Crouching Tiger, Hidden Dragon (2000), LOVEFiLM
With Ang Lee’s Life of Pi in cinemas this month, it’s the perfect time to revisit his magnificent martial arts adventure, which brought foreign films into the mainstream and repatriated The Matrix’s ‘wire-fu’ technique. Although set in ancient China, and based on a novel from the 1930s, every other aspect of Lee’s film was ahead of its time, and so immersive it looks 3D even in two dimensions.
Empire rating: ★★★★★

Carnage (2011), LOVEFiLM
All the vitriol of Yasmin Reza’s brittle, razor-sharp stage play The God of Carnage is retained in Roman Polanski’s unfussy adaptation, and while unapologetically studio bound, it’s arguably even more in-your-face thanks to the power of the close-up.
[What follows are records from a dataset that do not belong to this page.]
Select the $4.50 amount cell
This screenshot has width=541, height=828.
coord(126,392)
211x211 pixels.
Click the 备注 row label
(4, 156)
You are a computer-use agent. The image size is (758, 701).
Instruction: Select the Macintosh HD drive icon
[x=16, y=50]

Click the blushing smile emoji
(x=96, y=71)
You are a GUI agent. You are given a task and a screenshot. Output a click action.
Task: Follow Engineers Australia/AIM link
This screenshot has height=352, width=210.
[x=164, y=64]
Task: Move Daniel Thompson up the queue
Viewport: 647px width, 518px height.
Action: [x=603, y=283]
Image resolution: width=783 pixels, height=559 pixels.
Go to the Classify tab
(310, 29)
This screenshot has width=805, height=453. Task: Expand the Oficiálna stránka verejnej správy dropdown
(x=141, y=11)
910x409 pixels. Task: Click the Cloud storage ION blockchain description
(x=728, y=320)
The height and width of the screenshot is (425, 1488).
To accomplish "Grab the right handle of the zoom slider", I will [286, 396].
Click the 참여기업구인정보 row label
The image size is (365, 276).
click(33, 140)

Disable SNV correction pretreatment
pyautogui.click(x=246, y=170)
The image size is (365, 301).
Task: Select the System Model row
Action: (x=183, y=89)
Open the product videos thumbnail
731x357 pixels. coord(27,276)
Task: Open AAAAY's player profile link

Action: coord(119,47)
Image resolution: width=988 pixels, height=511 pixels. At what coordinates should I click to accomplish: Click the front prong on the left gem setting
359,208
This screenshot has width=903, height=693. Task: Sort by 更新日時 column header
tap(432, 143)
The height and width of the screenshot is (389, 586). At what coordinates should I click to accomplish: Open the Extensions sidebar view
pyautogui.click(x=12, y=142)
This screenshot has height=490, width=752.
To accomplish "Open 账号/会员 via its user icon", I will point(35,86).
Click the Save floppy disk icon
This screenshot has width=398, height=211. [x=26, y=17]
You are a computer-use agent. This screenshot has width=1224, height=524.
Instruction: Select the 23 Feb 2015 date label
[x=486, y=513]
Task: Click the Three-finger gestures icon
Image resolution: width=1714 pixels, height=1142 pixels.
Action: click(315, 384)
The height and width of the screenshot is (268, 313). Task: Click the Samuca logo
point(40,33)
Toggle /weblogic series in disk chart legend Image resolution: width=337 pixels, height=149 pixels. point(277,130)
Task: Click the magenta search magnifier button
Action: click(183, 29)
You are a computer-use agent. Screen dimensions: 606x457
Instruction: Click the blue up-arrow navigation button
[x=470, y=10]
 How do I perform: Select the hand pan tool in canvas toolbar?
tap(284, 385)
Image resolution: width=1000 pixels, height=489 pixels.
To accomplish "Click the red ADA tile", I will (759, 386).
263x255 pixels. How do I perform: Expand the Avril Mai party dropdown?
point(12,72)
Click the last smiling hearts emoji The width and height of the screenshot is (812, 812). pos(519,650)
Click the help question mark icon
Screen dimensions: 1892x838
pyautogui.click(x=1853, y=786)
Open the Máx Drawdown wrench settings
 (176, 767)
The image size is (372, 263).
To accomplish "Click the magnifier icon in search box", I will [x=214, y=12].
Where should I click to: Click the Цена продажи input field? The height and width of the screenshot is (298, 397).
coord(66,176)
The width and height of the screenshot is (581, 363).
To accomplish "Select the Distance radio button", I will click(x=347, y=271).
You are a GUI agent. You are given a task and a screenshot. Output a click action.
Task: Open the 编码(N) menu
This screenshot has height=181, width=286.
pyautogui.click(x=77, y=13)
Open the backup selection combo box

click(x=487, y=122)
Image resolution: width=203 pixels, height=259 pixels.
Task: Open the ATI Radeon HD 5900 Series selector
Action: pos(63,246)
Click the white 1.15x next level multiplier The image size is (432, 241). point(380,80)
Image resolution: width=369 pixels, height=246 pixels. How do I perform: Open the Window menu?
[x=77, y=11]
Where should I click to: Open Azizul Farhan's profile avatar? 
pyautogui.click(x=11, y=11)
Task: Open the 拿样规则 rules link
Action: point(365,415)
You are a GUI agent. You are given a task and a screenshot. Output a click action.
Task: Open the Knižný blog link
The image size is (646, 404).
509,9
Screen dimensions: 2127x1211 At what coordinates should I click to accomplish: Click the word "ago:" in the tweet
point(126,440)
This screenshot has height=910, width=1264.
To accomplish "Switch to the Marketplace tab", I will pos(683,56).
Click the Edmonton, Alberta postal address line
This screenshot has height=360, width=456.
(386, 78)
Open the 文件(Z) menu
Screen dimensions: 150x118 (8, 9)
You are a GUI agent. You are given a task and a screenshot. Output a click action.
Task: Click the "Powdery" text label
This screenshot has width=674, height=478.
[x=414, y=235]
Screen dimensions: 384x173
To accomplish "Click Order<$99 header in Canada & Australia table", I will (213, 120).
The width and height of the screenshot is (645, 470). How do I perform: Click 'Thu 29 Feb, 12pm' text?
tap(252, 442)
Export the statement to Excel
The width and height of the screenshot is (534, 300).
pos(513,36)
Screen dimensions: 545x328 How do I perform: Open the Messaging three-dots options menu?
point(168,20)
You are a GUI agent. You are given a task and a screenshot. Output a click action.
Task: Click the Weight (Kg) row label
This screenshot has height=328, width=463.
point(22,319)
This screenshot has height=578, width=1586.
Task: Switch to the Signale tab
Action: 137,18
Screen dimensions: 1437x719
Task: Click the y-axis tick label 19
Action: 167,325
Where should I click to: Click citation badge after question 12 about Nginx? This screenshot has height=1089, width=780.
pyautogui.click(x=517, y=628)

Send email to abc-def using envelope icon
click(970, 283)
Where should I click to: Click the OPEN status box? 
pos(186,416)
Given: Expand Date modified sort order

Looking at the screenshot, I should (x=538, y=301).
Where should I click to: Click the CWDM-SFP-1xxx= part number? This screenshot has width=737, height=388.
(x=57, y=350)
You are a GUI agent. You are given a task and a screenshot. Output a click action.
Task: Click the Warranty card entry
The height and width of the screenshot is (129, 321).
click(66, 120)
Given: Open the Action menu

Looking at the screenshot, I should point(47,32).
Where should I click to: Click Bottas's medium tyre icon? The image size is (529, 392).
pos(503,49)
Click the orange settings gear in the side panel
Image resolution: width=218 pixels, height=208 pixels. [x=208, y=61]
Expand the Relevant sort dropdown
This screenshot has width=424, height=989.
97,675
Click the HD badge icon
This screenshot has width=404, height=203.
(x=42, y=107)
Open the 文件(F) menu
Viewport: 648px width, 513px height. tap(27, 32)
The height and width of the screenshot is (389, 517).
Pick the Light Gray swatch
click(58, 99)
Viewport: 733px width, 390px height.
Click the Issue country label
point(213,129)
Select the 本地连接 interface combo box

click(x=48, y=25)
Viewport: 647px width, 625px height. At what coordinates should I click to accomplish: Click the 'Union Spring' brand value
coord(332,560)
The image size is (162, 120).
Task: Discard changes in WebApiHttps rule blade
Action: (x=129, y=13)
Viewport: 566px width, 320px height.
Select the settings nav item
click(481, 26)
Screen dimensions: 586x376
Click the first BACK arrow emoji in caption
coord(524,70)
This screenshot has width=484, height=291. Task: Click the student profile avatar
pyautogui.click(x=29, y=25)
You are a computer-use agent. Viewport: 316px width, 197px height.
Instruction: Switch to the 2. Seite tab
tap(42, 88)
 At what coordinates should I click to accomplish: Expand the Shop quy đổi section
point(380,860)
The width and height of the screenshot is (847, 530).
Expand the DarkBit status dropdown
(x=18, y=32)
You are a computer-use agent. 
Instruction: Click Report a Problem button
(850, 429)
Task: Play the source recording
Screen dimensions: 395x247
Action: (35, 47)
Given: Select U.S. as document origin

Jodie Foster, John C. Reilly, Christophe Waltz and Kate Winslet are all on top form, red in tooth and claw as the veneer of middle-class politeness is mercilessly stripped away.
Empire rating: ★★★★

Easy A (2010), LOVEFiLM
Emma Stone gets an easy A, and everyone else A- for effort, in this terrific teen comedy, inspired by Nathaniel Hawthorne’s stuffy classic The Scarlet Letter. A white lie about losing her virginity gets Olive Penderghast (Stone) noticed, turning to notoriety as the rumour mill gets out of hand. Smart, funny and full of quotable quotes and insightful observations, it’s not just good, it’s Mean Girls good.
Empire rating: ★★★★

Brief Encounter (1945), Netflix
A chance meeting between two happily married strangers (Trevor Howard and Celia Johnson) leads to achingly restrained romance in the fourth, final and finest collaboration between Noel Coward and David Lean, justly celebrated as one of cinema’s greatest love stories. Beautifully made and artfully restored, it’s a glorious slice of post-war cinema with which may be the most sublimely, unapologetically British films ever made.